Быстрехонько, и даже не присев, «олигарх» прочел еще более похмурневшему Федору Кондратьевичу кратенькую лекцию по экономике переходного периода, а я слушал и дивился возможностям человечьих метаморфоз. Опять же, если в слове покопаться, «морфозы», насколько я помню, это наследственные изменения организмов, так сказать, генетические штучки. А «мета» — уже из области мистики. Или не мистики? Когда, как, по какому импульсу вчерашний народный заседатель вдруг однажды понял, узнал, догадался, что пришло время, что можно брать — брать все, что плохо лежит? По каким признакам он определял плохо лежащее? А цепкость рук, она как объявилась? Сразу? Вдруг? Какое количество в какое качество… это если по диамату?.. А теперь представим, что не случилось «перестроек», и он, теперешний «олигарх», так бы и прожил всю свою жизнь незаметным, непризнаваемым, неопознаваемым человечком. Сейчас, на него глядючи, я и вообразить его не могу в роли того самого «простого советского человека»… И сколько их! И как они должны боготворить эпоху! И как они будут защищать ее от посягательств со стороны тех, с кем опять же по таинственным причинам никаких метаморфоз не случилось? И как они уживутся друг с другом, «морфозные» и «не морфозные» — инопланетяне друг другу?
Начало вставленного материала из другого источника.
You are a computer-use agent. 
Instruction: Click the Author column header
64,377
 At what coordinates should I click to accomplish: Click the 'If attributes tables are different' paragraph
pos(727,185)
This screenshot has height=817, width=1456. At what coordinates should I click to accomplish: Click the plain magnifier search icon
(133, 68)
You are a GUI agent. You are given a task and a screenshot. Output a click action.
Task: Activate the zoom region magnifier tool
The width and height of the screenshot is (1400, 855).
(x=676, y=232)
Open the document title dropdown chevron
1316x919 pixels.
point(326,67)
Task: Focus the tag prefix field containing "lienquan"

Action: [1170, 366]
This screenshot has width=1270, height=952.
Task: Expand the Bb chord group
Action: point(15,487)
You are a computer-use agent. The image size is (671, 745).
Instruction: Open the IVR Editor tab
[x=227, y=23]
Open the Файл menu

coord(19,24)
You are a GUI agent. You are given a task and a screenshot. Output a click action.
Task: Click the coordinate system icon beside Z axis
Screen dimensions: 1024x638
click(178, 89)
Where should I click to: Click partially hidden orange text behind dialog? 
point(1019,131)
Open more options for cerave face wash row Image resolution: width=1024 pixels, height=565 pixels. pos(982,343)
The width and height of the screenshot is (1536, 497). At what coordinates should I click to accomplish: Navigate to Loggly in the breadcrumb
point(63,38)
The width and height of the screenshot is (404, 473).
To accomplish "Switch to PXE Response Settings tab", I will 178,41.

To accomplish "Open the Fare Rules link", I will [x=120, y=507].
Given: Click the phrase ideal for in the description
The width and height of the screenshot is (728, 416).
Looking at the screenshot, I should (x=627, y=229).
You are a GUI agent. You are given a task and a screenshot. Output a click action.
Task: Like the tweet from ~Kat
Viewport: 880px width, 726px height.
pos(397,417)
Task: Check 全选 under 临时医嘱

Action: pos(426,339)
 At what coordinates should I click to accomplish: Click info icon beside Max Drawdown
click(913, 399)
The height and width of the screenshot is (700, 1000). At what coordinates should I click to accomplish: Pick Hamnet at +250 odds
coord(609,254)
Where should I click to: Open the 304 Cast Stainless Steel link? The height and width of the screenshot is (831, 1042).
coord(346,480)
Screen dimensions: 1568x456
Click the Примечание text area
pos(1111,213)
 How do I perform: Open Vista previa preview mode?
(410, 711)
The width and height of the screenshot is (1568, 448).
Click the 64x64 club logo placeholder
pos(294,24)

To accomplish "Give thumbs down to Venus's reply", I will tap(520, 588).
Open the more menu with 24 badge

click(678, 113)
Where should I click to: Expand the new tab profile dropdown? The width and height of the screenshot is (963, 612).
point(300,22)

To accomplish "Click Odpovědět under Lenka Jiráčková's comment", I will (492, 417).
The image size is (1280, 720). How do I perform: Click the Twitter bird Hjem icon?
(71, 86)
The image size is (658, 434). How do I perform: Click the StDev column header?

Вот он, у окна, Федор Кондратьевич, человек другой планеты. Слушает «олигарха», но ведь не слышит, а лишь накаляется, ликом розов более нормального, для него «олигарх» — нечисть, сатанинское отродье, объект справедливого отстрела. Но если и к «олигарху» приглядеться да в интонацию вслушаться, то сопящий Кондратьич для него — имущество динозавровой породы, соцреликт, обреченный на вымирание, в сущности, не опасный и не стоящий ненависти, какового, тем не менее, надо иметь в виду до той самой поры, пока он сам из виду не потеряется. А лекция про стартовые позиции в рыночной экономике не для динозавра, а для меня да «главного». Не успевший еще к тому моменту нас познакомить «главный» — вот он не что иное, как «прослойка» промеж «динозавром» и «олигархом», и где-то он мудрее их обоих, потому что обоих по-своему пользует во благо чего-то третьего, что моему определению никак не поддается, потому что а сам-то я кто? Наблюдатель? Приглашенный Всеблагими на пир по поводу роковых минут мира? Божьего мира? Поэт явно перемудрил. И я, скромно пристегиваясь к упряжке, тоже мудрствую лукаво, и некому меня в том лукавстве уличить, потому как я будто бы имею право на художественное видение и кулаками махать мне не к лицу, но уместно мне стоять над схваткой и схватку в образы воплощать: и этот оригинален, и тот непрост, и третий не лыком шит…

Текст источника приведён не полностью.